Taking a long-standing series and doing something truly different is a difficult endeavour. What sold your games originally may be lost in the transition or your core fans may be unable to love the new game style. Gears Tactics is the latter with a tickle of the former.
The Gears series has been circling the drain for a few years now. Gears still sells and still gathers positive critical attention but their attempts at rebooting the franchise have been mostly rejected by the public. And not because GoW changed, but because it hadn’t. Introducing new characters in a new decade with only minor or superficial differences wasn’t enough to replace the fans who drifted away.
Reincarnated as a TBT
“Taking the camera and swinging it upwards” was an oft-seen quote in marketing for the game and the game absolutely looks and feels like it’s true. The visuals are stunning, animations are smooth and the characters interact well with the environments.
The variety of enemy and the scope of the arenas in which the game takes place are all here along with some surprisingly exciting GoW set-pieces. There is much to love if you are still into the series.
Forcing the Plot
Despite the abundance of dialogue and exposition in a Gears title, the story and plot aren’t the focus of the titles. The narratives are simple and based on worn-but-beloved tropes.

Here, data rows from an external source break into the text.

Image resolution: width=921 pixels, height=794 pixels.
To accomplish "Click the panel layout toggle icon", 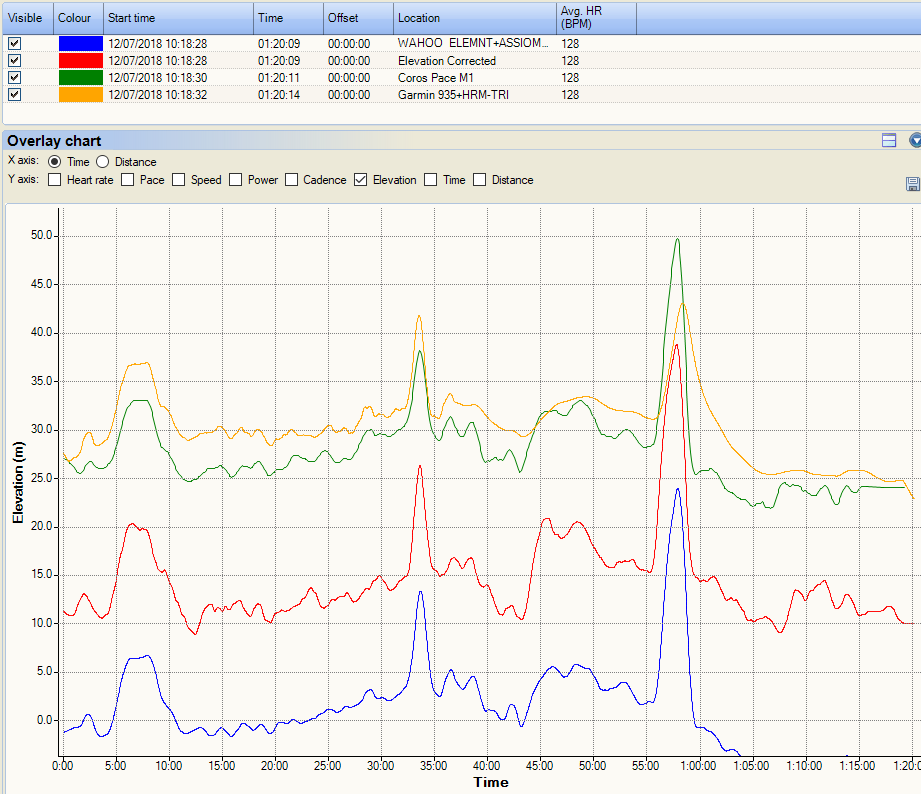I will point(889,141).
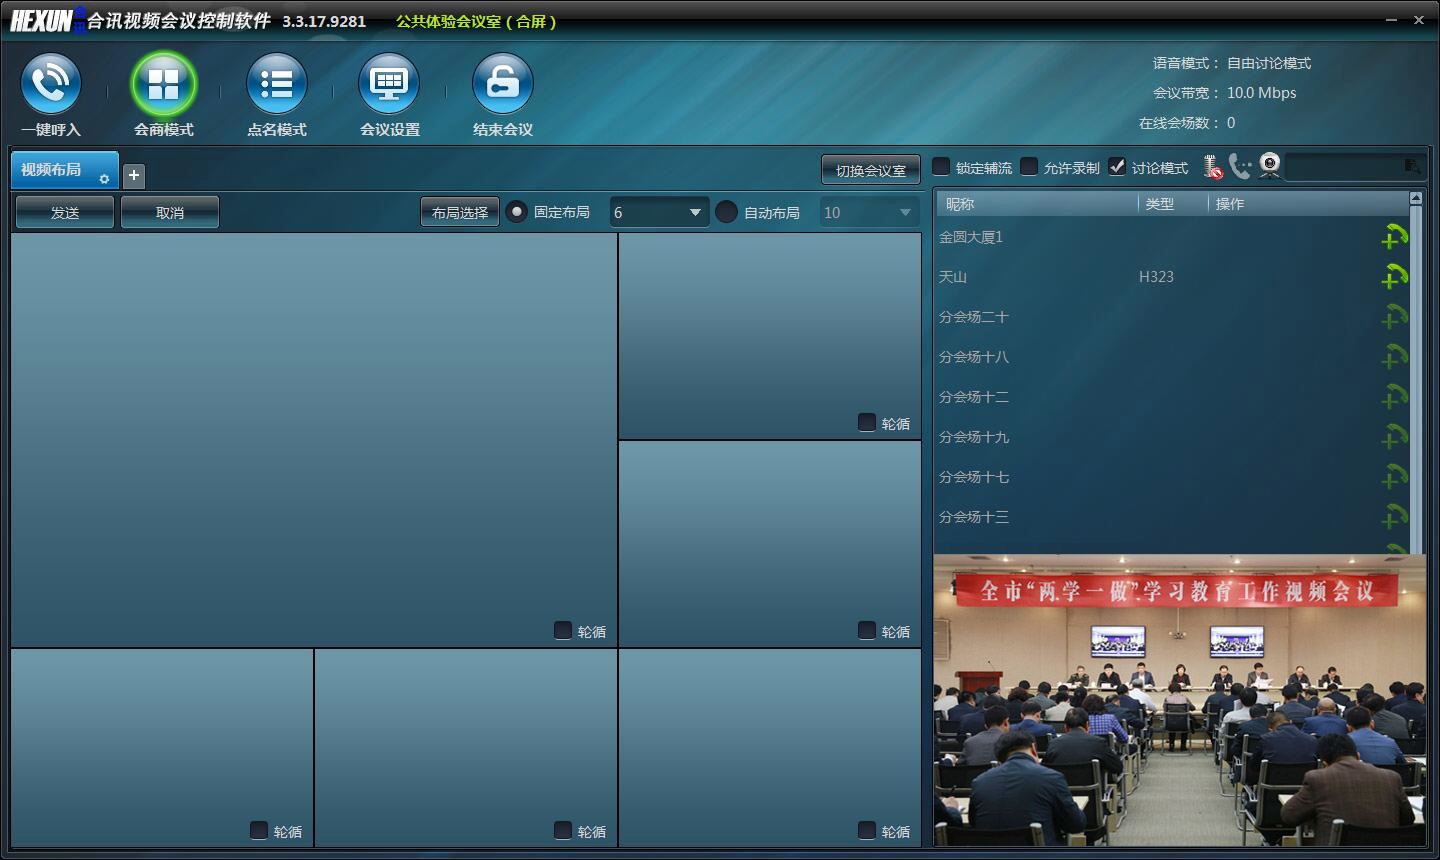Screen dimensions: 1440x860
Task: Call 天山 using its green phone icon
Action: coord(1395,277)
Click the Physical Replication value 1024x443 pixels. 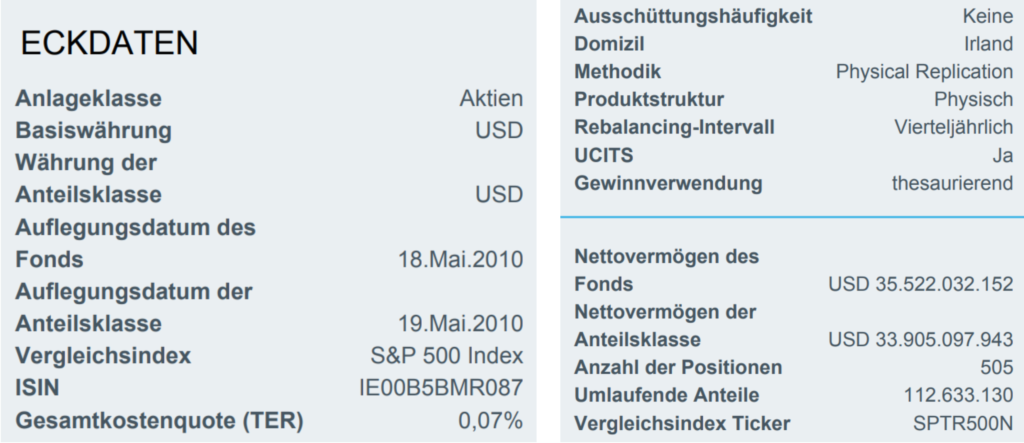pos(924,72)
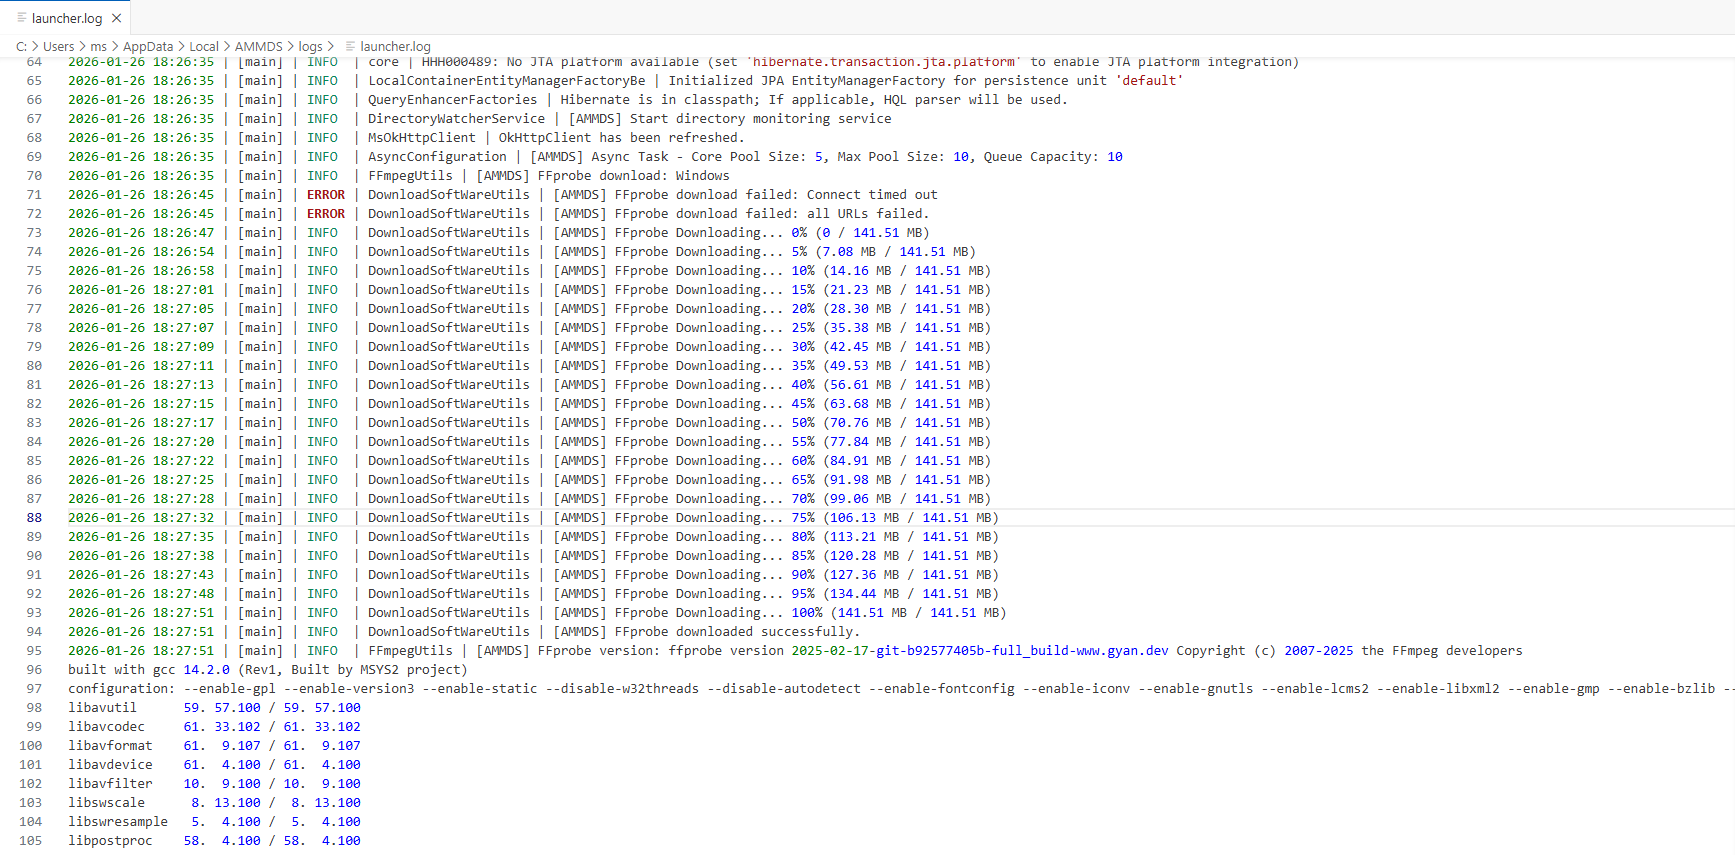Open the Local breadcrumb segment
This screenshot has width=1735, height=855.
tap(203, 46)

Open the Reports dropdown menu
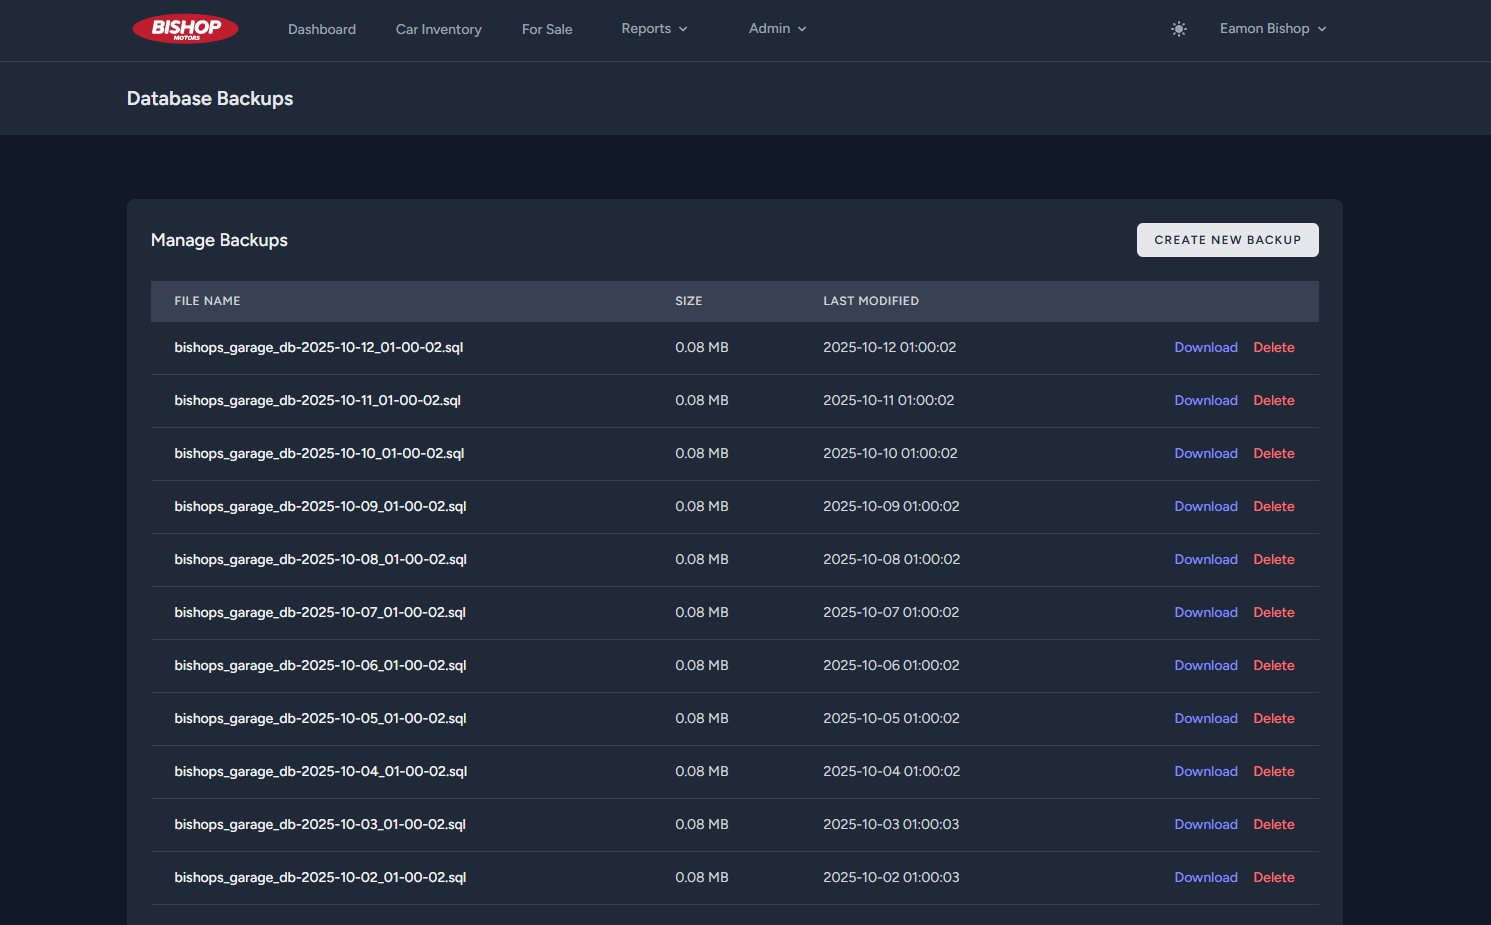(653, 29)
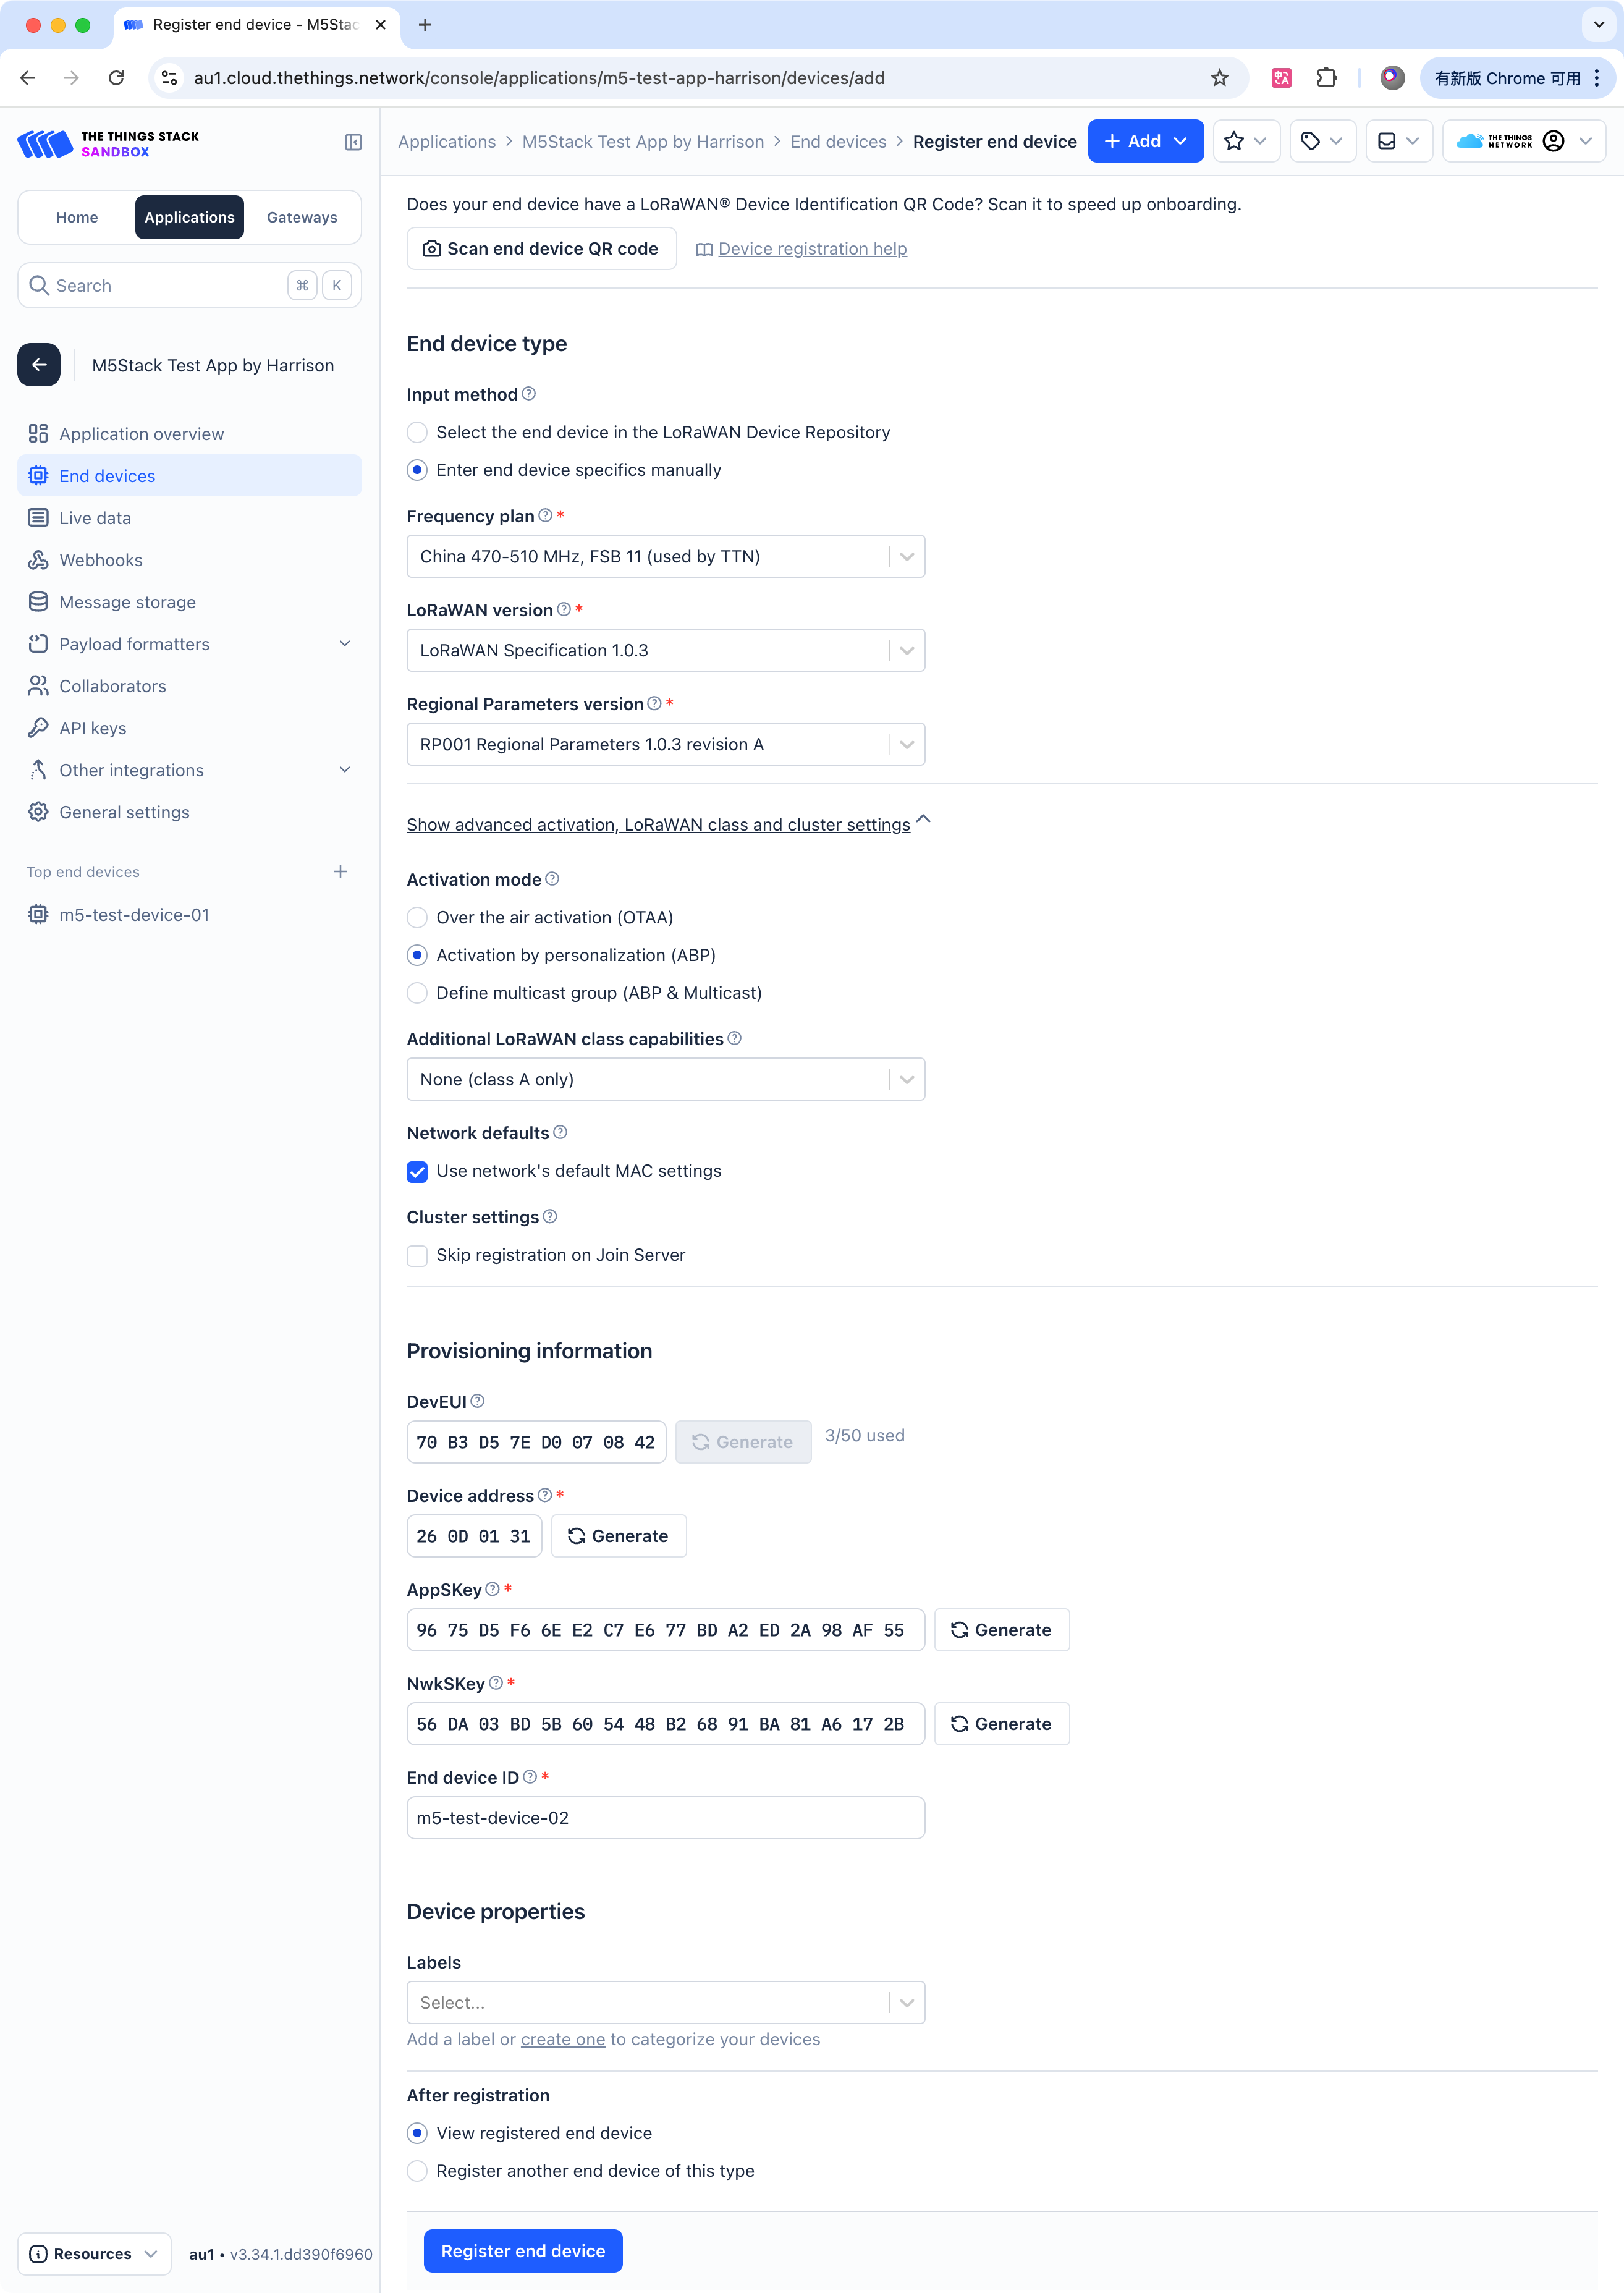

Gears Tactics is set a dozen or so years before the original game and things are kicking off on Sera. The Locust have just started tearing the place up and society is crumbling so a rag-tag group of grisly survivors who look like space marines are here to save the day.
A Sense of Foreboding
The tutorial is too long, even if it’s just 20 minutes. Gears Tactics forces players to do unnecessarily simple tasks to progress. Then it forces players to use the more complicated ones in the exact setup that will be used throughout the game.
Gears Tactics doesn’t want you to think, it just wants you to recognise a scenario and perform what the tutorial showed you. And this a criminal offence in any tactics or strategy game – a player should be forced to combine moves or improvise around situations that are unique. Gears Tactics has some nifty actions and with three action points per turn, there should be so much choice. But there just isn’t.
There is usually only one laughably easy ‘proper’ solution far too often in the game. Despite all the systems in place to do so much, Gears Tactics is smothered by its desire to appeal to not only newcomers to TBT but also people who want a very linear experience. This doesn’t work in a genre where lateral thinking, improvisation and wrecking the AI with the unexpected are to be expected.
They Really Did Try and I Respect That
Gears Tactics has a lot going for it. The visual quality is superb especially with each area fitting that grimy, foreboding look that Gears became known for. The battle system, while mostly a classic ‘turn-based tactic’ one, is married to the subject material beautifully. Anyone familiar with Gears of War trying to imagine a tactical version will basically dream of Gears Tactics. When a player gets the tactics just so, the game-flow is exciting and the pace, breathless.
What devs Splash Damage did to up the pace and add greater impact for each turn were undoubtedly good ideas. But these ideas are never utilised to near their full potential and the straitjacketed missions lack true tactical depth. Gears Tactics becomes a chore soon after it has forced you to use every trick it has.